After antibiotics were discovered, gonorrhea was first treated with penicillin and then the tetracycline and fluoroquinolone classes of antibiotics, but the organism developed resistance to all of them.
Current treatment involved 1 of the "last resort" cephalosporin class of antibiotics plus 1 from another class. But between 2006 and 2010 in the U.S., the proportion of gonorrhea cases resistant to the then-standard cephalosporin drug cefixime (Suprax) increased from less than 0.1% to 1.4%.

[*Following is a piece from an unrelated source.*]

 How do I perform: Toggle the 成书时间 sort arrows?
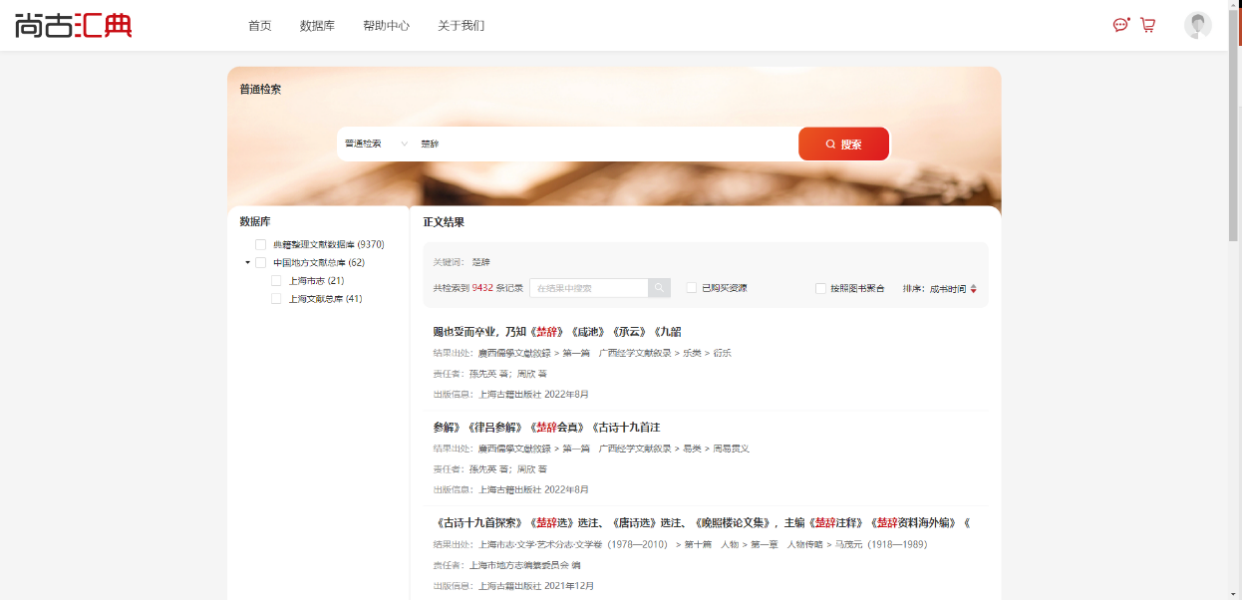click(x=973, y=289)
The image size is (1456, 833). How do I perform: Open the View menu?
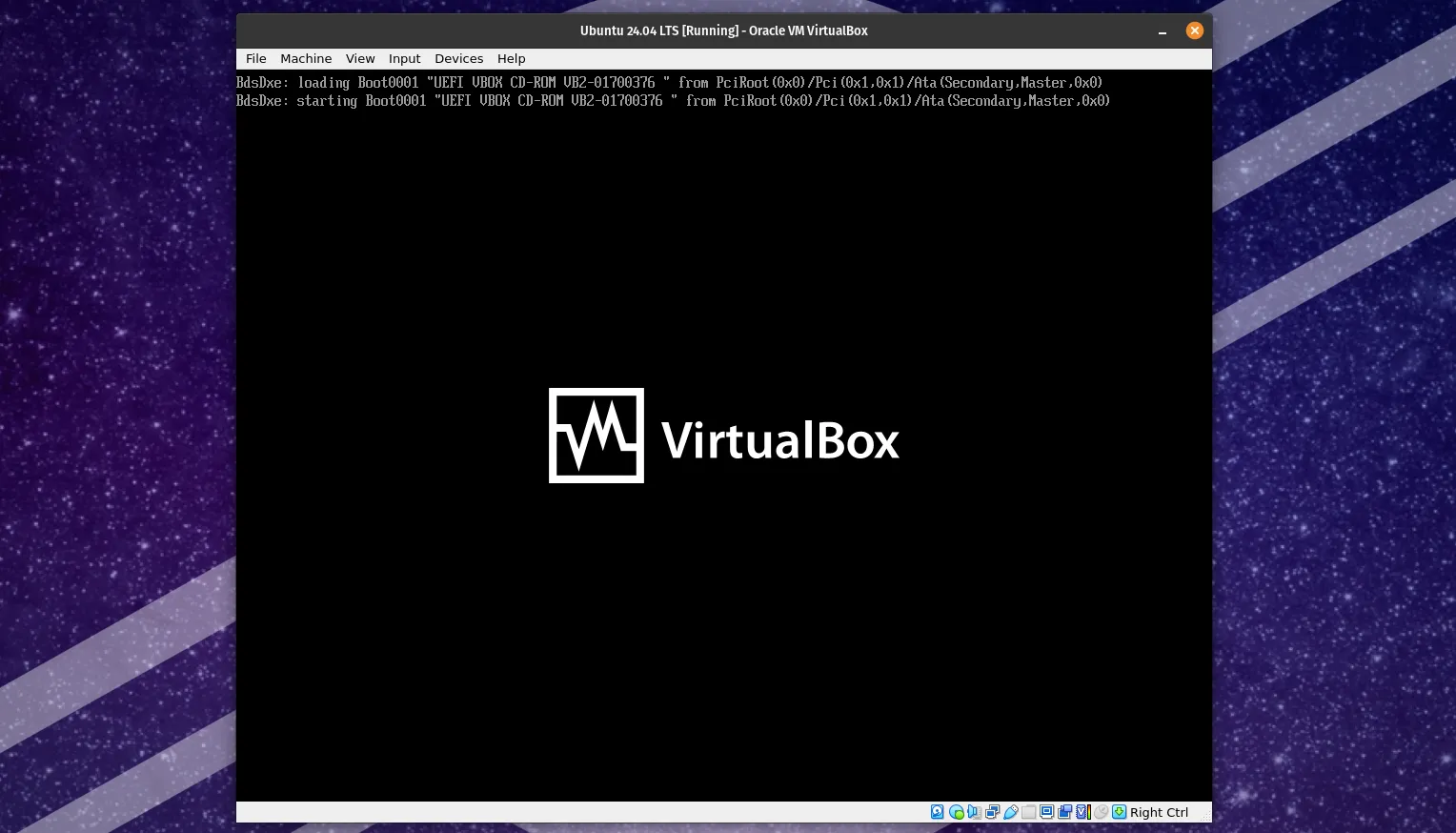(x=360, y=58)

At this time, the recommended treatment for gonorrhea was either a 400 mg oral dose of cefixime or an intramuscular dose of the related drug ceftriaxone. Because of concerns about resistance, the CDC changed its recommended gonorrhea regimen in December 2010. It recommended a double dose of intramuscular ceftriaxone or, as an alternative, cefixime, plus another antibiotic, azithromycin or doxycycline.
Resistance remained high in 2011, so the CDC made a second revision in August 2012, recommending the use of ceftriaxone, along with a second antibiotic, as the only first-line recommended treatment.
This, plus improved adherence of STI clinics to the regimens, appears to have resulted in a considerable drop in multidrug-resistant gonorrhea.
In the U.S., the proportion of cases that were resistant to cefixime declined from 1.4% in 2011 to 0.9% in 2012 and 0.4% in 2013. Cefixime-resistant gonorrhea first appeared in San Francisco, and in the Pacific region resistance declined from 3.0% in 2011 to 0.8% in 2013. In U.S. gay men, it declined from 4.0% in 2010 to 0.6% in 2013.
There has been an almost complete disappearance of ceftriaxone resistance, which in 2011 stood at 0.38% of cases in general and 0.95% in gay men; in 2013 it was 0.03% generally and 0.07% in gay men. With regard to the second drug, the proportion of gonorrhea resistant to azithromycin was 0.6% in 2013.
Alongside changes to the guidelines, clinics have improved their adherence to them. A poster from San Francisco at the STD conference showed that before the 2010 treatment revision, only 35% of clinics were treating gonorrhea as recommended, while 53% were "over-treating" -- they were prescribing antibiotics in excess of the CDC recommendations, which is one cause of resistance. After the institution of the second set of guidelines in August 2012, 82% were prescribing in accordance with the guidelines and only 6% were over-treating.
Meanwhile in the U.K., theBMJ blog noted that U.K.-defined cefixime resistance declined from 3.0% in 2011 to 1.6% in 2012, and from 17.0% to 7.0% in gay men. (NB: the U.K. definition of decreased susceptibility to cefixime is stricter than the U.S. definition: in the U.S. isolates are defined as resistant if they are present at cefixime plasma concentrations of 0.25 mg/L; in the U.K. isolates are defined as resistant at a minimum inhibitory concentration of 0.125 mg/L.)
The BMJ blog hails new antibiotics in the pipeline such as solithromycin or AZD0914, but warns that the reprieve given by the more careful use of current antibiotics "could be short lived."
6/19/14
References
RD Kirkcaldy et al. Cephalosporin antimicrobial susceptibility of Neisseria gonorrhoeae in the United States, 2009-2013. U.S. STD Prevention Conference. Atlanta, June 9-12, 2014. Abstract 6A2.
J Newton et al. Adherence to gonorrhea treatment guidelines in San Francisco. US STD Prevention Conference. U.S. STD Prevention Conference. Atlanta, June 9-12, 2014. Abstract TP17.
L Goode. Gonorrhoea antimicrobial resistance: is UK antibiotic stewarding policy showing "some success"? BMJ Sexually Transmitted Infections blog. May 14, 2014.